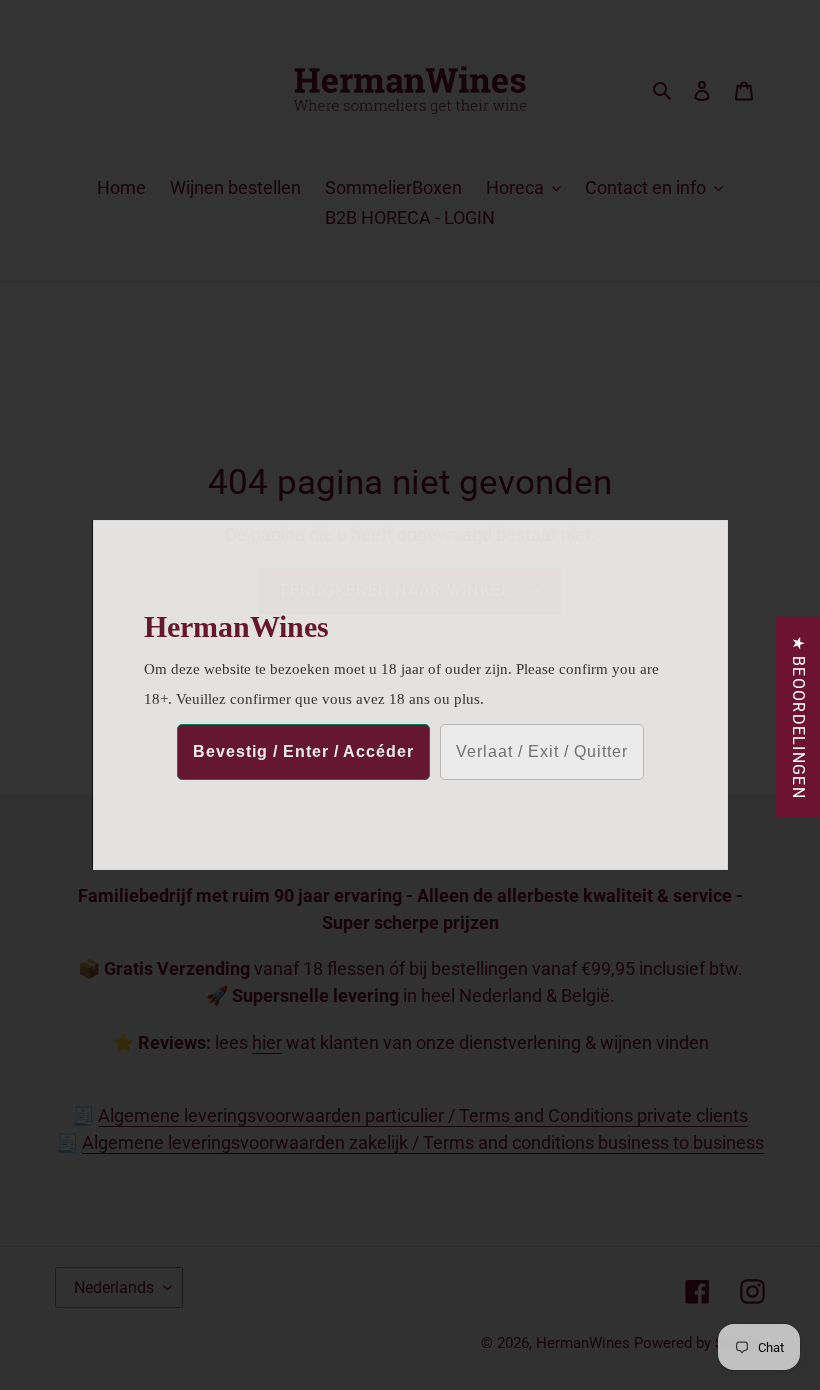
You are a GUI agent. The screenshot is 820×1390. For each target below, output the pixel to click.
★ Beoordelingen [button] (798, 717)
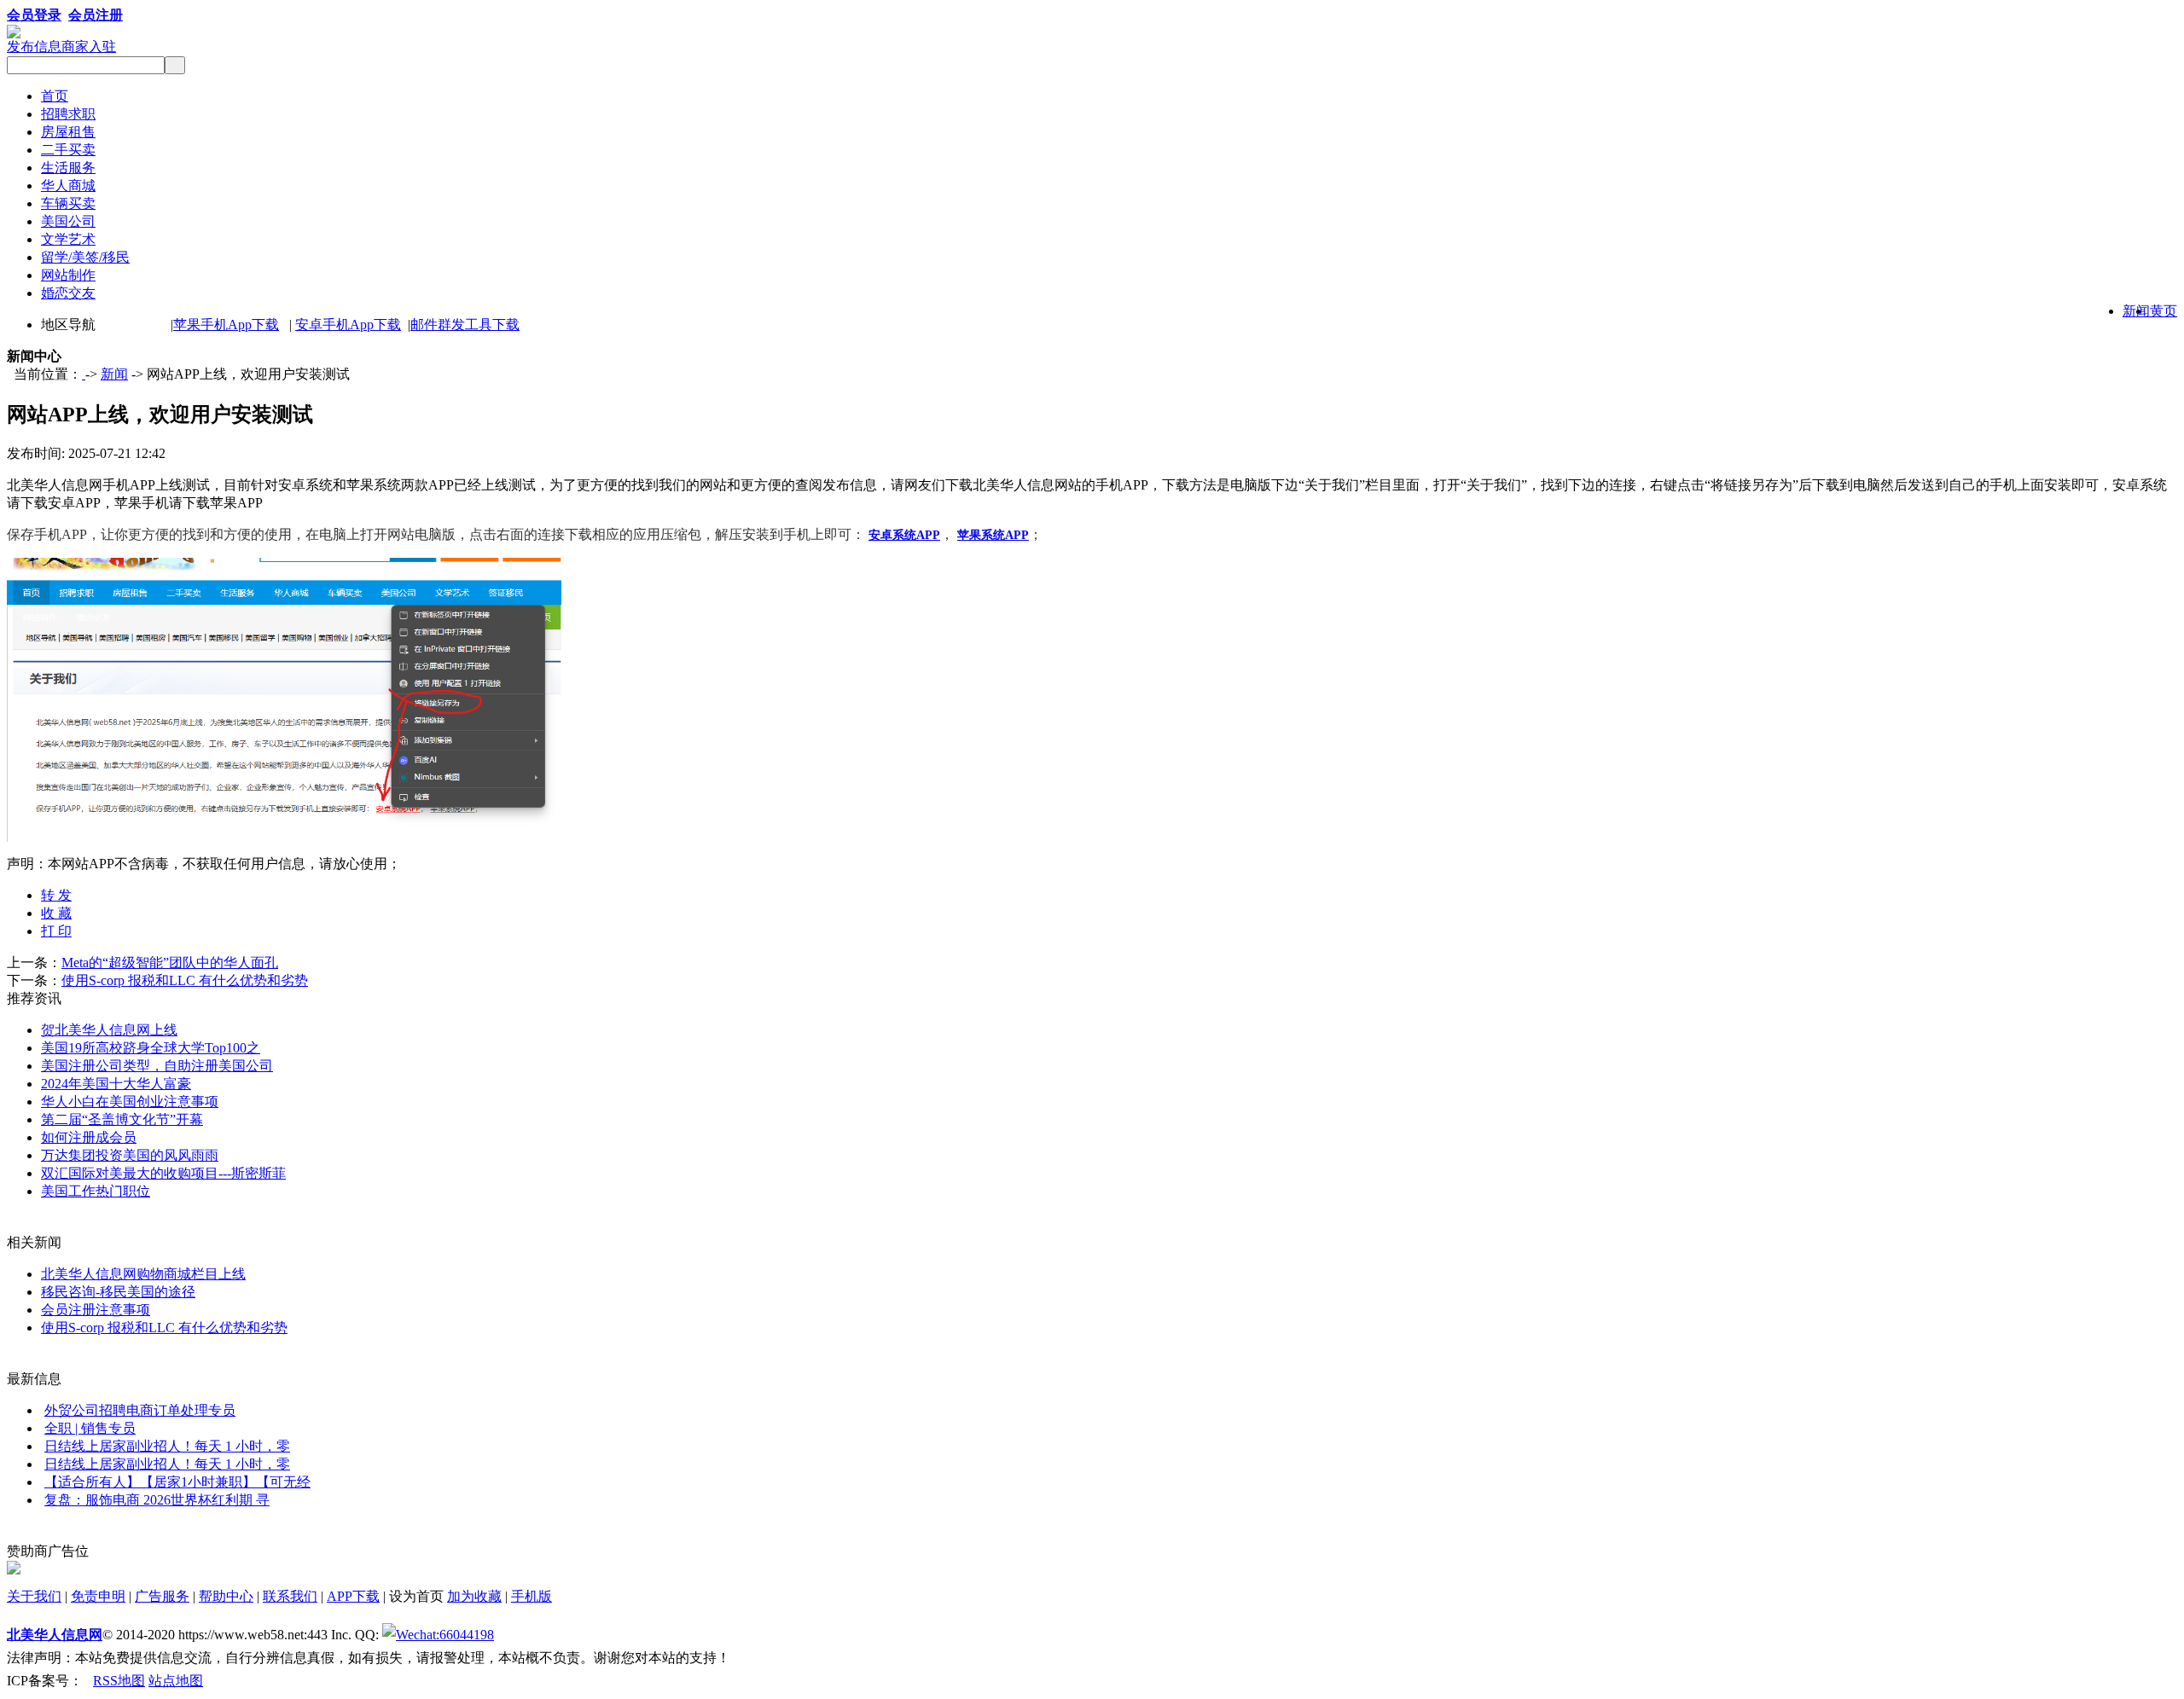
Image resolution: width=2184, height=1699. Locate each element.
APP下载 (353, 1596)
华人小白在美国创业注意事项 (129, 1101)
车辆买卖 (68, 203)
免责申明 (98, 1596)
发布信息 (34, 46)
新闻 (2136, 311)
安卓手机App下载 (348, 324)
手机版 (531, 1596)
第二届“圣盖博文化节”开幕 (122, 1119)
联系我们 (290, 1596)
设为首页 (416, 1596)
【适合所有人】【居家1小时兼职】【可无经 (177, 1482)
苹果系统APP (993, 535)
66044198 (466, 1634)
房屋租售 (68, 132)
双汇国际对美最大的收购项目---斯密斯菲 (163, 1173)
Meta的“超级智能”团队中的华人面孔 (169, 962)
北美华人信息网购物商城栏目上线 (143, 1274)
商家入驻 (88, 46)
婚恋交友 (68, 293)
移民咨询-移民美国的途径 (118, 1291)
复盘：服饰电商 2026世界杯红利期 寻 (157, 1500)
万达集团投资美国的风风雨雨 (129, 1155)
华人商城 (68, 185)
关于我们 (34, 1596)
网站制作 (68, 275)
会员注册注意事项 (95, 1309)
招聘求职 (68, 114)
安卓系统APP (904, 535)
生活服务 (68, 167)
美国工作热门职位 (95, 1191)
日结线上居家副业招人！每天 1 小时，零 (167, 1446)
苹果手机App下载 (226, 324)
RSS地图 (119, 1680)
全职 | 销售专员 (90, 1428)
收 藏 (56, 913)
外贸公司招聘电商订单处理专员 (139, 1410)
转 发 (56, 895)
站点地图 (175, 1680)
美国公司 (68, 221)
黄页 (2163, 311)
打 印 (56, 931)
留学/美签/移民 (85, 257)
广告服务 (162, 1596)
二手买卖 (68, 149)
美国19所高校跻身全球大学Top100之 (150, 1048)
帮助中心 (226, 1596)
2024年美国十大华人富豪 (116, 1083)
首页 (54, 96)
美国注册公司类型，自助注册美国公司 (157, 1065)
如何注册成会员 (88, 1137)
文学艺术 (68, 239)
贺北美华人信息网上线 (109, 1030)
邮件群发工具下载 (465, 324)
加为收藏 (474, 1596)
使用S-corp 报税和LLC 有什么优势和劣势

**********

## WORK REQUIRED
Start at the line containing "关于我们 (34, 1596)" and transcribe through the end of the entries. Please keep both ends and add nothing.

## ANSWER FOR THE TASK
关于我们 (34, 1596)
网站制作 (68, 275)
会员注册注意事项 (95, 1309)
招聘求职 (68, 114)
安卓系统APP (904, 535)
生活服务 (68, 167)
美国工作热门职位 (95, 1191)
日结线上居家副业招人！每天 1 小时，零 (167, 1446)
苹果手机App下载 (226, 324)
RSS地图 (119, 1680)
全职 | 销售专员 (90, 1428)
收 藏 (56, 913)
外贸公司招聘电商订单处理专员 (139, 1410)
转 发 (56, 895)
站点地图 (175, 1680)
美国公司 (68, 221)
黄页 (2163, 311)
打 印 (56, 931)
留学/美签/移民 (85, 257)
广告服务 (162, 1596)
二手买卖 (68, 149)
美国19所高校跻身全球大学Top100之 (150, 1048)
帮助中心 (226, 1596)
2024年美国十大华人富豪 (116, 1083)
首页 (54, 96)
美国注册公司类型，自助注册美国公司 (157, 1065)
如何注册成会员 (88, 1137)
文学艺术 (68, 239)
贺北美华人信息网上线 (109, 1030)
邮件群发工具下载 (465, 324)
加为收藏 (474, 1596)
使用S-corp 报税和LLC 有什么优势和劣势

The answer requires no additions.